→ **The problem**:
Each entry must be printed again without a single change.

[Stored records]
__________________________________________________

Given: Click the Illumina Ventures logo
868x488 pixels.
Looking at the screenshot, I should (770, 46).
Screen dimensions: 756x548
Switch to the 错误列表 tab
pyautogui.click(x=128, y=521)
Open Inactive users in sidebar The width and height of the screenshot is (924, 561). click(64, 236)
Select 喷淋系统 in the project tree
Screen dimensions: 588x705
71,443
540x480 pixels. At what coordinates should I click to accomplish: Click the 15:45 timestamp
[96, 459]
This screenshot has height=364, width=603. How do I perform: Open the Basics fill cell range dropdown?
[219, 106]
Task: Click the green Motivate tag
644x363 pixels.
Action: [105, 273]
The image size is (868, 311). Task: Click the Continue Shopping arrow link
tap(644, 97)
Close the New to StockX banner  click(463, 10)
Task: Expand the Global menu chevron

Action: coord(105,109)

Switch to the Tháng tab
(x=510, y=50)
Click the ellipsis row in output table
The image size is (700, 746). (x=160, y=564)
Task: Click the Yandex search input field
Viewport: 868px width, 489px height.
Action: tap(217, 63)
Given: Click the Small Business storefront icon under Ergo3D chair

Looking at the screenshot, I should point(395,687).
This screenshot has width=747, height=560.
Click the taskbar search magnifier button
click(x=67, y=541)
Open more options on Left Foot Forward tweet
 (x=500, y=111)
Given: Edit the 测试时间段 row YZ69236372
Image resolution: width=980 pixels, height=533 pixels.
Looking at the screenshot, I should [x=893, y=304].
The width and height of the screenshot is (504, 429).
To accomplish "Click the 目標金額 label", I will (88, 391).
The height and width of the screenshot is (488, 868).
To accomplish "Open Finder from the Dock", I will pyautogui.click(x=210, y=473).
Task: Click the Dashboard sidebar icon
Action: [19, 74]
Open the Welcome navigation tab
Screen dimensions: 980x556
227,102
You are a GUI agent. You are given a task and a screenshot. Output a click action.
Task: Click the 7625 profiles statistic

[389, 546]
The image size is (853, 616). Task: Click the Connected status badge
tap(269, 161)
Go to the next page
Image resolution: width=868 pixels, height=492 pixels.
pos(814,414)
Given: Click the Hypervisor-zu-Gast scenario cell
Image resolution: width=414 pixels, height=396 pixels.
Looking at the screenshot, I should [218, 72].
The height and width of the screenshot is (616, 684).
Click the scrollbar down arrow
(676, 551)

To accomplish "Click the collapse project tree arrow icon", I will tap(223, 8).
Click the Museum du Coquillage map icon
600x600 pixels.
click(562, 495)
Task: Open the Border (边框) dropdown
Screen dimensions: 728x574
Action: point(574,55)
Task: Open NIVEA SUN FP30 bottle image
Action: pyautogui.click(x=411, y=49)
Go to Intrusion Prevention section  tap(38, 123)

__________________________________________________

→ **Your solution**:
Given: Click the Illumina Ventures logo
868x488 pixels.
Looking at the screenshot, I should (770, 46).
Screen dimensions: 756x548
Switch to the 错误列表 tab
pyautogui.click(x=128, y=521)
Open Inactive users in sidebar The width and height of the screenshot is (924, 561). click(64, 236)
Select 喷淋系统 in the project tree
Screen dimensions: 588x705
71,443
540x480 pixels. At what coordinates should I click to accomplish: Click the 15:45 timestamp
[96, 459]
This screenshot has height=364, width=603. How do I perform: Open the Basics fill cell range dropdown?
[219, 106]
Task: Click the green Motivate tag
644x363 pixels.
Action: [105, 273]
The image size is (868, 311). Task: Click the Continue Shopping arrow link
tap(644, 97)
Close the New to StockX banner  click(463, 10)
Task: Expand the Global menu chevron

Action: coord(105,109)

Switch to the Tháng tab
(x=510, y=50)
Click the ellipsis row in output table
The image size is (700, 746). (x=160, y=564)
Task: Click the Yandex search input field
Viewport: 868px width, 489px height.
Action: tap(217, 63)
Given: Click the Small Business storefront icon under Ergo3D chair

Looking at the screenshot, I should point(395,687).
This screenshot has width=747, height=560.
Click the taskbar search magnifier button
click(x=67, y=541)
Open more options on Left Foot Forward tweet
 (x=500, y=111)
Given: Edit the 测试时间段 row YZ69236372
Image resolution: width=980 pixels, height=533 pixels.
Looking at the screenshot, I should [x=893, y=304].
The width and height of the screenshot is (504, 429).
To accomplish "Click the 目標金額 label", I will (88, 391).
The height and width of the screenshot is (488, 868).
To accomplish "Open Finder from the Dock", I will pyautogui.click(x=210, y=473).
Task: Click the Dashboard sidebar icon
Action: [19, 74]
Open the Welcome navigation tab
Screen dimensions: 980x556
227,102
You are a GUI agent. You are given a task and a screenshot. Output a click action.
Task: Click the 7625 profiles statistic

[389, 546]
The image size is (853, 616). Task: Click the Connected status badge
tap(269, 161)
Go to the next page
Image resolution: width=868 pixels, height=492 pixels.
pos(814,414)
Given: Click the Hypervisor-zu-Gast scenario cell
Image resolution: width=414 pixels, height=396 pixels.
Looking at the screenshot, I should [218, 72].
The height and width of the screenshot is (616, 684).
Click the scrollbar down arrow
(676, 551)

To accomplish "Click the collapse project tree arrow icon", I will tap(223, 8).
Click the Museum du Coquillage map icon
600x600 pixels.
click(562, 495)
Task: Open the Border (边框) dropdown
Screen dimensions: 728x574
Action: point(574,55)
Task: Open NIVEA SUN FP30 bottle image
Action: pyautogui.click(x=411, y=49)
Go to Intrusion Prevention section  tap(38, 123)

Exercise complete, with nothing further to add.